A favourite Type?

16th February 2018

Typefaces, or fonts, are an often over looked part of the design process. They are, however, a key element of design – try to imagine how different some brands would look with a different choice of typeface. Take something as simple as the BBC logo. A clear, simple design, the lettering is set in Gill Sans.

Gill Sans is one of the iconic fonts of 20th century. Designed by Eric Gill, a noted – and latterly very controversial – artist, it was actually based upon Edward Johnson’s Underground Alphabet, designed for the London Underground and to which Gill had contributed. Gill’s typeface became the standard face for LNER and then British Railways. It’s still a popular choice today. Now imagine that the equally iconic BBC logo was set in Times New Roman instead.

Of all the typefaces in common usage today, Microsoft’s decision to make Times New Roman the default face in Word for many years has made it one of the most recognisable and widely used. For that reason alone it’s often looked down upon, considered by many an unimaginative choice, if a choice at all. That, however, is to overlook its charms. While not a flashy design, its utility makes it worth considering for large sections of body text. It is probably the quintessential serif font for a great many people.

Originally designed in 1932 for the Times newspaper – and used for the next 40 or so years – it was based upon an older-style typeface called Plantin (font-fans might like to note that Plantin was used in the previous incarnation of the ESPC logo). Designed for legibility in newsprint, it’s still a good choice if you have extended sections of text to set. Serif typefaces have long been considered easier and quicker to read than sans serif ones and for that reason are traditionally used for long sections of text (for the uninitiated, serifs are the little hooks and tails on letters, which are absent on sans serifs). Conversely, sans serif fonts have traditionally been used for headings and display text. Consequently, house styles for branding will often feature a typeface from each style for this reason.

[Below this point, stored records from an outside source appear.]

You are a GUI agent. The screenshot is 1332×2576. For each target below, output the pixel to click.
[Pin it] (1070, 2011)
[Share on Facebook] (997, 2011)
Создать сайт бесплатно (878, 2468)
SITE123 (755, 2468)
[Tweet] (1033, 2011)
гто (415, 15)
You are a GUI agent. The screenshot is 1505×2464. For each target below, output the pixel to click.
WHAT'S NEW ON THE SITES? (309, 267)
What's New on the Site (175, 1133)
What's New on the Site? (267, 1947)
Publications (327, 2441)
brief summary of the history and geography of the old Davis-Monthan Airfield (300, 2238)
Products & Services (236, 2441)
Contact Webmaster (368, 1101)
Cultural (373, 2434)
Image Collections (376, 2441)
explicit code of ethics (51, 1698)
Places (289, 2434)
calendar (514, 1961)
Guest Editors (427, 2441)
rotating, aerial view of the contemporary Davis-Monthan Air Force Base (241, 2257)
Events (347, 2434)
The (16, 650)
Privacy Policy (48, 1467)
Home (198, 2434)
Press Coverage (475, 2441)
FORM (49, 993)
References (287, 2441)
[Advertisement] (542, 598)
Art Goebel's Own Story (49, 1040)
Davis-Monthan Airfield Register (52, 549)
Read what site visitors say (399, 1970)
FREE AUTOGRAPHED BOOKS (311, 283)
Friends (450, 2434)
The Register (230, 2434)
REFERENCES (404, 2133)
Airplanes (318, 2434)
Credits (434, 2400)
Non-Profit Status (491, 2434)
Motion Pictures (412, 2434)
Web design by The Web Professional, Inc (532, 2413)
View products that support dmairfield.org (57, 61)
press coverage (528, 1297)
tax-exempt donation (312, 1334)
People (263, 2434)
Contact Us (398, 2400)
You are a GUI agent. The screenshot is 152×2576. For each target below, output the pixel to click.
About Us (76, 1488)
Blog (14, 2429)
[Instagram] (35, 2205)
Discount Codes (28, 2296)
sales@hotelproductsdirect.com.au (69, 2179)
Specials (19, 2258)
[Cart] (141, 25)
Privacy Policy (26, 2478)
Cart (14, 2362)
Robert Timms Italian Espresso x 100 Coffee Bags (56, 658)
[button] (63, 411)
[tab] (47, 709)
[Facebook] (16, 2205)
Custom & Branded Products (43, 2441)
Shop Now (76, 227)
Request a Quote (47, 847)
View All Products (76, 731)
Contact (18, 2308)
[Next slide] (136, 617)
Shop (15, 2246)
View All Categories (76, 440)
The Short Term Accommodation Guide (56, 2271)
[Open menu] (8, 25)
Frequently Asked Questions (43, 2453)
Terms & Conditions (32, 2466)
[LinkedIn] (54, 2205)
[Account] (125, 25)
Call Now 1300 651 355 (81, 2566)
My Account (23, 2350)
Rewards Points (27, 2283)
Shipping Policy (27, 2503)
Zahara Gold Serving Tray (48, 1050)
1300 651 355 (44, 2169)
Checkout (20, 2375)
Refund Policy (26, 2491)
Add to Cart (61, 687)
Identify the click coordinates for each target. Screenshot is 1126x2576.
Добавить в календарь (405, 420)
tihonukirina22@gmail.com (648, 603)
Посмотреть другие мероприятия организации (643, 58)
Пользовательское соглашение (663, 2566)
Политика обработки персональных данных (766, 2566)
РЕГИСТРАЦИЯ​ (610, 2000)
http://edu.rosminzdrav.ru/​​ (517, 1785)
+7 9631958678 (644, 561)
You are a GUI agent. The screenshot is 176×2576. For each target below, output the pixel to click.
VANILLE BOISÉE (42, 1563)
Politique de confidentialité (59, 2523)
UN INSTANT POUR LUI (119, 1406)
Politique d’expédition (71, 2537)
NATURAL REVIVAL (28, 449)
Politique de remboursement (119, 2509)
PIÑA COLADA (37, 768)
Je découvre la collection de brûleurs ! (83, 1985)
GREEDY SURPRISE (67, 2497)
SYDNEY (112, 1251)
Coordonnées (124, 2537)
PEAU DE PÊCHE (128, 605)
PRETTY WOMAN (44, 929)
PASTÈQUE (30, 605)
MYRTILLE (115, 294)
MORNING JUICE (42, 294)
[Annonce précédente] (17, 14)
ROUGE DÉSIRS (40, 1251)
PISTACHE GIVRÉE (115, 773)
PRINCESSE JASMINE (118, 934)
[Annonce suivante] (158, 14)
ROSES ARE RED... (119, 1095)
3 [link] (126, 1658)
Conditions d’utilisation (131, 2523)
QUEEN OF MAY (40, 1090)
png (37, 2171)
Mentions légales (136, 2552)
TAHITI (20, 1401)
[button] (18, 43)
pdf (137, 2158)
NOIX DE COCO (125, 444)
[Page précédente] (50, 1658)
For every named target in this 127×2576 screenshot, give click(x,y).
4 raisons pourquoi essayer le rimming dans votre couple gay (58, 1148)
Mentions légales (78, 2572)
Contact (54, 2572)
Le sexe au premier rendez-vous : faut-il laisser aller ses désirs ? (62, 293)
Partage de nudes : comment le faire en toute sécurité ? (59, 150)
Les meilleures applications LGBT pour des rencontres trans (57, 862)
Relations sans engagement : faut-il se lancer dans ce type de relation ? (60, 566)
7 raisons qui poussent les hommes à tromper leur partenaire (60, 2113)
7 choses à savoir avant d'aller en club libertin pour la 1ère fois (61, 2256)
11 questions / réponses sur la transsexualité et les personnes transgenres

Although serif fonts such as Times New Roman are often dismissed as ‘old fashioned’ – and Google’s decision to switch to a sans serif font on its logo is indicative of this general opinion – trends in design, as with many other things, tend to be cyclical. It’s also worth noting that many popular sans serif designs such as Gill Sans and Futura date from the early part of the last century, so are not exactly all that modern themselves. Indeed, even Helvetica, possibly the most popular of all modern typefaces, takes its inspiration from Akzidenz-Grotesk, which originates in the late 19th century.

Using a serif typeface does bring different connotations to a design than a sans serif would. A recent survey claimed that Time New Roman was the considered the most trustworthy typeface in the UK, so one might expect it to be used in legal documents and the like (it’s often specified as the preferred typeface for university essay submissions). That doesn’t make it an automatic choice for all occasions, though. Back to the original question of how the BBC logo would look rendered in Times rather than Gill, here’s a quick comparison.

It’s fair to say that when it’s set in Times it just looks wrong. While the logo has evolved over the years, the key to its success is that it is instantly recognisable, and such a subtle change as altering the typeface can change its appearance and intonation completely.

Context is vitally important when thinking about such things, though, and a serif face could still make an excellent choice for a logo. There are myriad choices options available in the world of typography and while certain ones are more popular (and not without good reason) distinctive design shouldn’t necessarily follow the crowd and being distinctive often requires one to be bold, so don’t write off the old serifs just yet.